▸ The problem
Copy out all the data, word for word.

▸ Dataset extract
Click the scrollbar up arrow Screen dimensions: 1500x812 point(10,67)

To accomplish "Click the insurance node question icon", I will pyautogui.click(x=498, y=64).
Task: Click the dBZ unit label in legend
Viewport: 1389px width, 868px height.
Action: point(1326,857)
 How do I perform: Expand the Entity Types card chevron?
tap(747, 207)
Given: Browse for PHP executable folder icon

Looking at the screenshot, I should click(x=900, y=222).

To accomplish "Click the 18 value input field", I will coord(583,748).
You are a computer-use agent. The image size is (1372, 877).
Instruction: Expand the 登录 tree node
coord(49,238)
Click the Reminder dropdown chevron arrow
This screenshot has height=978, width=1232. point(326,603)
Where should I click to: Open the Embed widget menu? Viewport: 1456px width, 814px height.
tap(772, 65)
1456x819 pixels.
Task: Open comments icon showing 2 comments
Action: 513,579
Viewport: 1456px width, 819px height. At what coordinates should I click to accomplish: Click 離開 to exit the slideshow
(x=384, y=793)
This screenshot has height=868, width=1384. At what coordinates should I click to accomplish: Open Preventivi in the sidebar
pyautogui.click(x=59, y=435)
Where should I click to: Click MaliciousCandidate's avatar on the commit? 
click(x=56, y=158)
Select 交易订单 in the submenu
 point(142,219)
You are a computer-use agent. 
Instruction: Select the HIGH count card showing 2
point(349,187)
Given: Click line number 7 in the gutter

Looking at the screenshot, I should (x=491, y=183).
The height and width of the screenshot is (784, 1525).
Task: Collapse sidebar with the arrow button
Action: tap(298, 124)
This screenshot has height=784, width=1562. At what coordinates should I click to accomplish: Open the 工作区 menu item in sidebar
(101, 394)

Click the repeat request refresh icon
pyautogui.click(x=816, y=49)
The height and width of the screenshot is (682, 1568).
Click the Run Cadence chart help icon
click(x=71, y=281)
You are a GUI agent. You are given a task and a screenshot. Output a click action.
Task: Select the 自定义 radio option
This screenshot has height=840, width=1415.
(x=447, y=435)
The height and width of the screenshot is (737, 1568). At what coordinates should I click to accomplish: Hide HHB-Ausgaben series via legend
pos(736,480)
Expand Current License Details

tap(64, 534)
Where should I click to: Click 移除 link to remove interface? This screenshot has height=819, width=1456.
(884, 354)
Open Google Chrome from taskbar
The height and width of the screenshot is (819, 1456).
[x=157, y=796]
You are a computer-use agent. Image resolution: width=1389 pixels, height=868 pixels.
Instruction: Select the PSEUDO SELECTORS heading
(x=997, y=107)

▸ Response area
Click the scrollbar up arrow Screen dimensions: 1500x812 point(10,67)

To accomplish "Click the insurance node question icon", I will pyautogui.click(x=498, y=64).
Task: Click the dBZ unit label in legend
Viewport: 1389px width, 868px height.
Action: point(1326,857)
 How do I perform: Expand the Entity Types card chevron?
tap(747, 207)
Given: Browse for PHP executable folder icon

Looking at the screenshot, I should click(x=900, y=222).

To accomplish "Click the 18 value input field", I will coord(583,748).
You are a computer-use agent. The image size is (1372, 877).
Instruction: Expand the 登录 tree node
coord(49,238)
Click the Reminder dropdown chevron arrow
This screenshot has height=978, width=1232. point(326,603)
Where should I click to: Open the Embed widget menu? Viewport: 1456px width, 814px height.
tap(772, 65)
1456x819 pixels.
Task: Open comments icon showing 2 comments
Action: 513,579
Viewport: 1456px width, 819px height. At what coordinates should I click to accomplish: Click 離開 to exit the slideshow
(x=384, y=793)
This screenshot has height=868, width=1384. At what coordinates should I click to accomplish: Open Preventivi in the sidebar
pyautogui.click(x=59, y=435)
Where should I click to: Click MaliciousCandidate's avatar on the commit? 
click(x=56, y=158)
Select 交易订单 in the submenu
 point(142,219)
You are a computer-use agent. 
Instruction: Select the HIGH count card showing 2
point(349,187)
Given: Click line number 7 in the gutter

Looking at the screenshot, I should (x=491, y=183).
The height and width of the screenshot is (784, 1525).
Task: Collapse sidebar with the arrow button
Action: tap(298, 124)
This screenshot has height=784, width=1562. At what coordinates should I click to accomplish: Open the 工作区 menu item in sidebar
(101, 394)

Click the repeat request refresh icon
pyautogui.click(x=816, y=49)
The height and width of the screenshot is (682, 1568).
Click the Run Cadence chart help icon
click(x=71, y=281)
You are a GUI agent. You are given a task and a screenshot. Output a click action.
Task: Select the 自定义 radio option
This screenshot has height=840, width=1415.
(x=447, y=435)
The height and width of the screenshot is (737, 1568). At what coordinates should I click to accomplish: Hide HHB-Ausgaben series via legend
pos(736,480)
Expand Current License Details

tap(64, 534)
Where should I click to: Click 移除 link to remove interface? This screenshot has height=819, width=1456.
(884, 354)
Open Google Chrome from taskbar
The height and width of the screenshot is (819, 1456).
[x=157, y=796]
You are a computer-use agent. Image resolution: width=1389 pixels, height=868 pixels.
Instruction: Select the PSEUDO SELECTORS heading
(x=997, y=107)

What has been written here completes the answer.